Project connects homeless to services

Thomas Miles came to Project Connect at the Hargraves Community 
Center on Tuesday for an eye exam and a pair of glasses.
Thomas Miles came to Project Connect at the Hargraves Community Center on Tuesday for an eye exam and a pair of glasses.

Project Connect is a one-day event connecting homeless and low-income people with a wide range of services, including employment, housing, health care, legal services and more.

The ninth annual event was held at the Hargraves Community Center and was organized by the Partnership to End Homelessness.

Allison De Marco, member of the steering committee and co-coordinator of the intake committee for Project Connect, said this is her eighth year volunteering at the event.

“I was a social worker. I’m a research scientist now, so this is a way for me to keep up my social work skills,” De Marco said.

De Marco said the event had about 200 volunteers — 55 were intake volunteers that help assess what services each person needs most.

De Marco said the main goal of the event is to provide health and wellness services to those who need it.

Service providers offered dental checks, blood pressure checks, vision checks and foot checks, among other things. De Marco said there were also legal, employment and housing services available, as well as voter registration.

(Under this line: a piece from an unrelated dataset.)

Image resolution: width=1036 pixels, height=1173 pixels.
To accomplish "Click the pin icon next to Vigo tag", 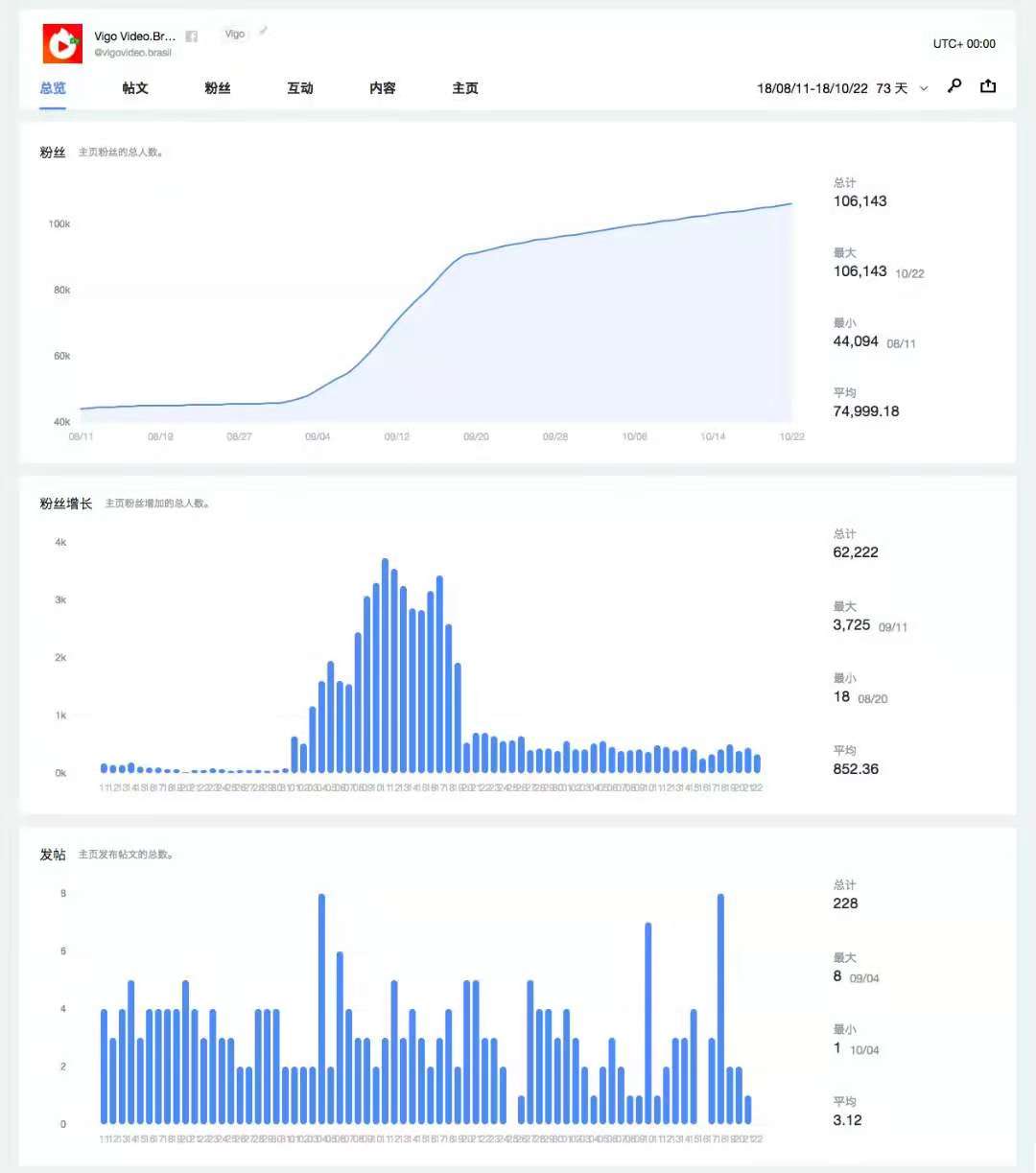I will [263, 31].
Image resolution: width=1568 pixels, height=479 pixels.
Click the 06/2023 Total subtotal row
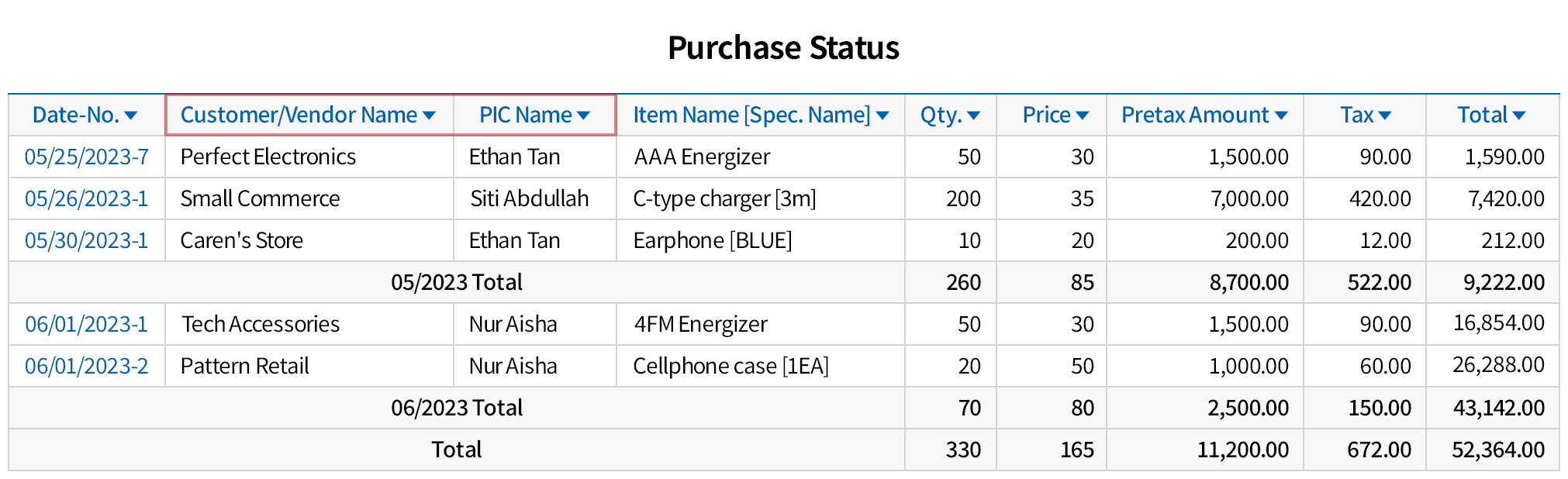[x=456, y=408]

Charles Gear and Michael Jenkins, attendees at the event, both said they planned on getting haircuts and were very excited.

“I think everybody needs to be groomed,” Jenkins said.

Jamie Rohe, former Homeless Program Coordinator, said changes are made to the event each year to try to improve it.

Rohe said she has coordinated the event every year, but the new homeless programs coordinator, Corey Root, will take over next year.

Rohe said the providers are doing a more in-depth intake this year than past years.

Rachel Stern, care coordinator at the Freedom House Recovery Center, helped with intake at the event.

Stern said she first attended Project Connect three years ago when she was an intern at Freedom House. She said she is doing intake for attendees who might have problems with substance abuse or mental health.

Volunteers gave attendees a questionnaire to help determine services to show the attendee.

If the person needs to be assessed further, Stern said she takes them to the provider who will be most useful to them. She said this helps determine what services a person is already receiving so the services do not overlap.

Gear, who said he has attended the event the past three years, said he was most excited about the housing services that are offered. Jenkins said he was also appreciative of the housing services.

“I think it’s a great thing they do,” Jenkins said. “They need more people doing it.”